═══ Extract provided ═══

Week One: Double Whammy

2 minute read time.

I think I'd like to keep a record on a weekly basis where possible; I like to know where I've been and think about where I'm going.

We learned about Nana's terminal cancer last Friday.  It was both a shock and not one, as we knew she was ill and had thought it was one thing until a few days before.  When that idea was proved to be wrong I was pretty certain about what was actually going on.  We've been told 6-12 months but, as that was the first scan, that's nowhere near set in stone.

This week has been tough.  I think we're all still reeling.  For unrelated reasons I've been incredibly busy, what with it being Holy Week.   It's hard to tell how Nana is feeling, but she's very demanding already, and the day after we got her diagnosis I learned that a friend, who had been told she was in remission only days earlier, had died of a heart attack last Thursday.  It was her funeral this Thursday and I couldn't go because of other responsibilities.  I think that was the first time I got really angry with it all.  I hate the fact that I cry when I'm angry.  It makes people soothe me when I'm still too mad to be comforted $-)

═══ Record excerpts ═══

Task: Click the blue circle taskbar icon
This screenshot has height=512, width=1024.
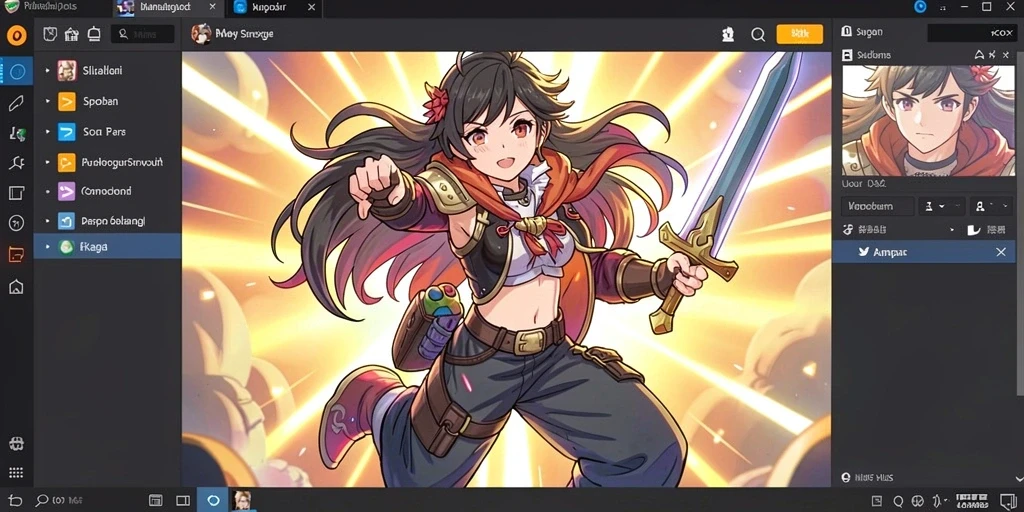Action: [214, 500]
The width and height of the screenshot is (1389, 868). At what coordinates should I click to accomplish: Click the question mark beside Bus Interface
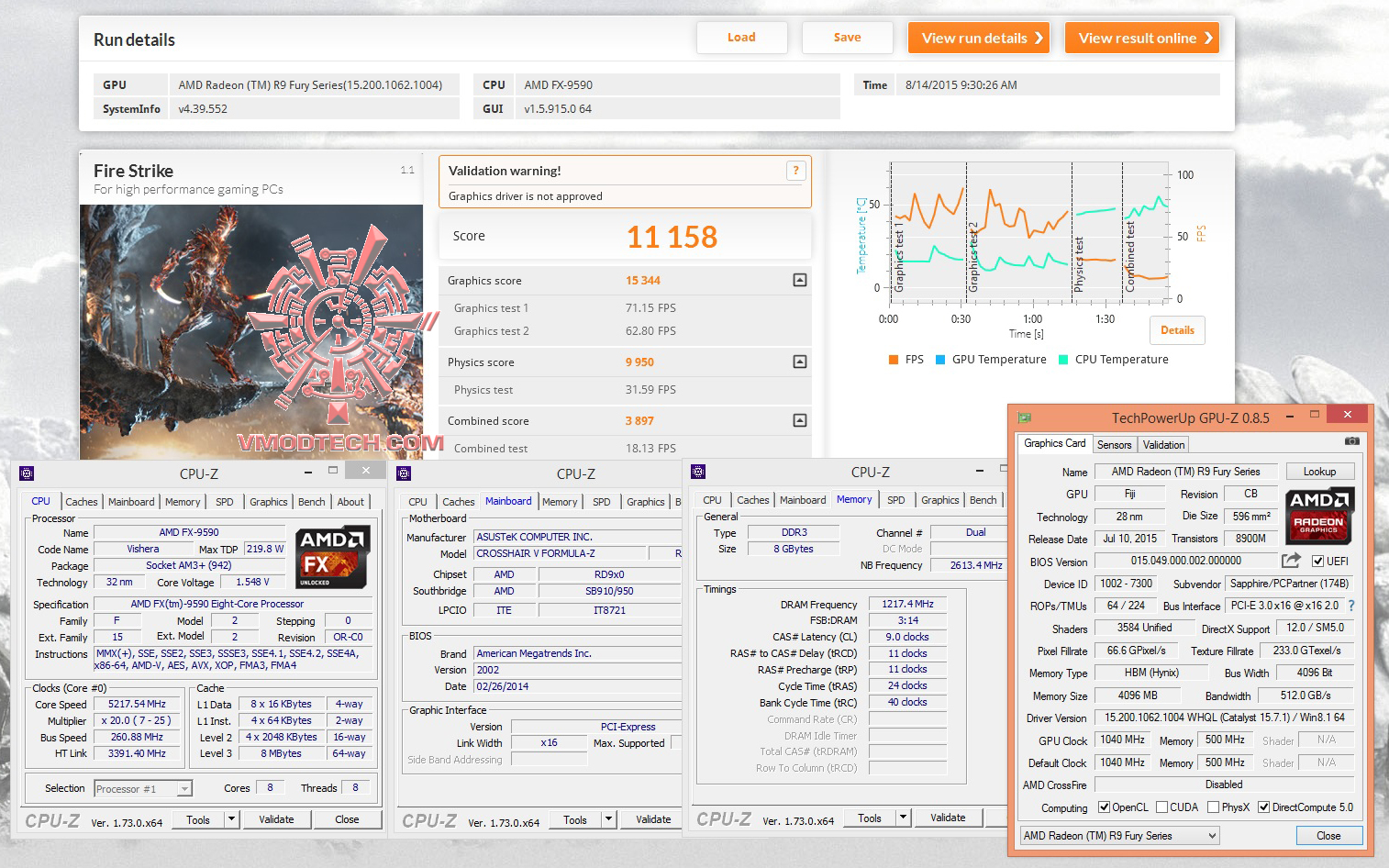[x=1351, y=606]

═══

--- Your assignment ---
Please reproduce the blog post about the first week word for word, from "2 minute read" to "set in stone.". You won't need the items for this.

--- Output of the task ---
2 minute read time.

I think I'd like to keep a record on a weekly basis where possible; I like to know where I've been and think about where I'm going.

We learned about Nana's terminal cancer last Friday.  It was both a shock and not one, as we knew she was ill and had thought it was one thing until a few days before.  When that idea was proved to be wrong I was pretty certain about what was actually going on.  We've been told 6-12 months but, as that was the first scan, that's nowhere near set in stone.